Ellerbee has brought along what you'd least suspect someone in the hard-edged TV news business would enjoy doing: hand-painted greeting cards she has made for friends. And there's a quotation for her new boss at ABC, Av Westin. ``Here, I want you to read this,'' she says, handing me a card full of orange, yellow, and green Ellerbee trees; ``it's the most important thing I know about what we do.'' The quotation on it is from historian Will Durant:

``Civilization is a stream with banks. The stream sometimes is filled with blood from people killing, stealing, shooting, and doing things historians usually record, while on the banks, unnoticed, people build homes, make love, raise children, sing songs, write poetry, and even whittle statues. The story of civilization is the story of what happened on the banks. Historians and journalists are pessimists because they ignore the banks for the river.''

Ellerbee has spent much of her life as a journalist working the banks of the river, as her book, ``And So It Goes,'' proves.
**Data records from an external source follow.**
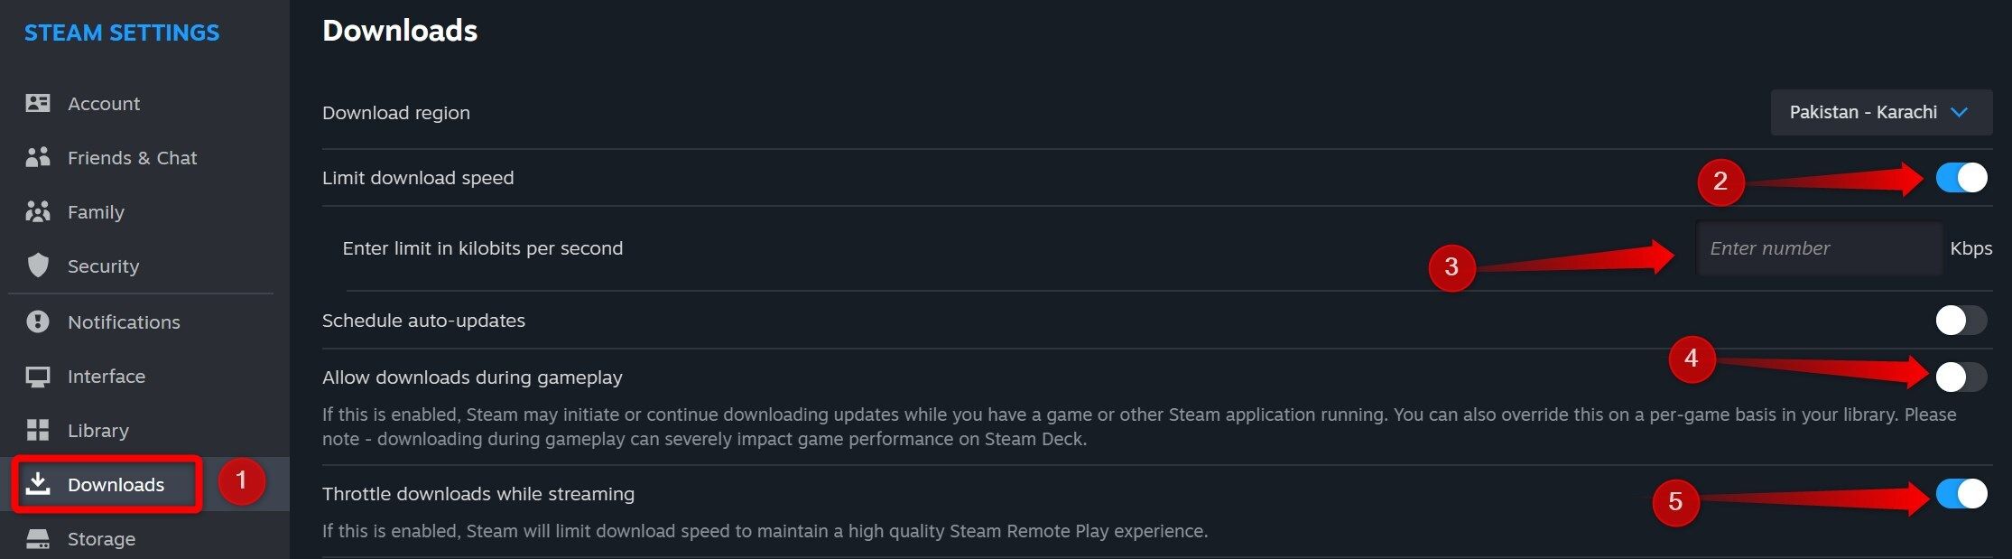Click the Interface monitor icon
Viewport: 2012px width, 559px height.
(x=38, y=377)
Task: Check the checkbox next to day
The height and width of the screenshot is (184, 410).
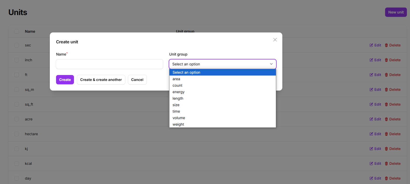Action: click(x=17, y=178)
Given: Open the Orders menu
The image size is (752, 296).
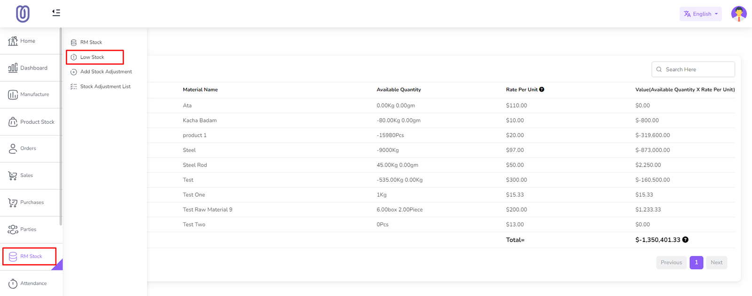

It is a funny, provocative, yeasty book, which is mostly not about Ellerbee at all but about the inside skinny on surviving in broadcasting. It is studded like a fruitcake with stories, anecdotes, and one-liners, including the story of how she got her first TV job: There she was, low-tech Linda, working on a word processor as a story writer for the Associated Press's broadcast wire in Dallas. One day she wrote a long, chatty letter to a friend in Alaska that was full of scandalously funny criticism of Texas newspapers, the Dallas City Council, the Vietnam war, and her boss. When it was accidentally sent out on the wires to the AP bureaus in four states, she lost that job but gained one at KHOU-TV ``for writing funny.''

About herself, she's as terse as Calvin Coolidge. Readers of the book learn only that she's a yellow rose of Texas, dropped out of Vanderbilt University at 19, then ``moved around some, married some, had two babies. . . .''

Over a dinner of raddichio and shiitake mushrooms, the former Linda Jane Smith explains why she's so cryptic about herself. ``Ellerbee is the name of my third husband,'' she admits. But no details, please; her original manuscript included not a snippet of biography. ``I did not want to write an autobiography. A friend and my editor persuaded me to put in whatever personal information there is in the book, through arguing that no one would want to take the tour if they didn't know who the guide was.''

But she didn't want to include anything about her life apart from what she does for a living: ``If I were to talk about that, it involves other people and that's an invasion of privacy, which I do not feel good about.'' That includes her daughter, Vanessa, enrolled in a private college in Massachusetts, and her son, Joshua, prepping at a school in the same state. Both are missing from her listing in Who's Who in America, which includes only her birth in Bryan, Texas, her education, and her career, including 14 years at NBC. There she had been co-anchor of the critically acclaimed ``Weekend'' and ``Overnight'' as well as the unacclaimed ``Summer Sunday, U.S.A.,'' and reporter for the ``NBC Nightly News.''

And so it goes (as Ellerbee used to sign off on TV) in this season that began like ``The Perils of Pauline'' and ended with her becoming Prom Queen of the Media:

When she returned from a tour flacking her book in May, NBC offered her a 40 percent pay cut on a new contract and leaked the news to the press. She decided, sadly rather than bitterly, she says, that it was an offer she had to refuse. But that left her with two kids and a semi-cocker spaniel named Dudley to support without a paycheck. ``It was scary.''

She leaped at co-producers Marsha Mason's and Bernie (``Ghostbusters'') Brillstein's offer that she write the screenplay from her book. Then her book hit the best-seller list, CBS offered her a job as co-anchor of its about-to-be-revamped ``CBS Morning News,'' and ABC courted her for three shows. Her dance card was full. And ``half of my `serious' journalist friends . . . called to tell me who ought to play them'' in the movie.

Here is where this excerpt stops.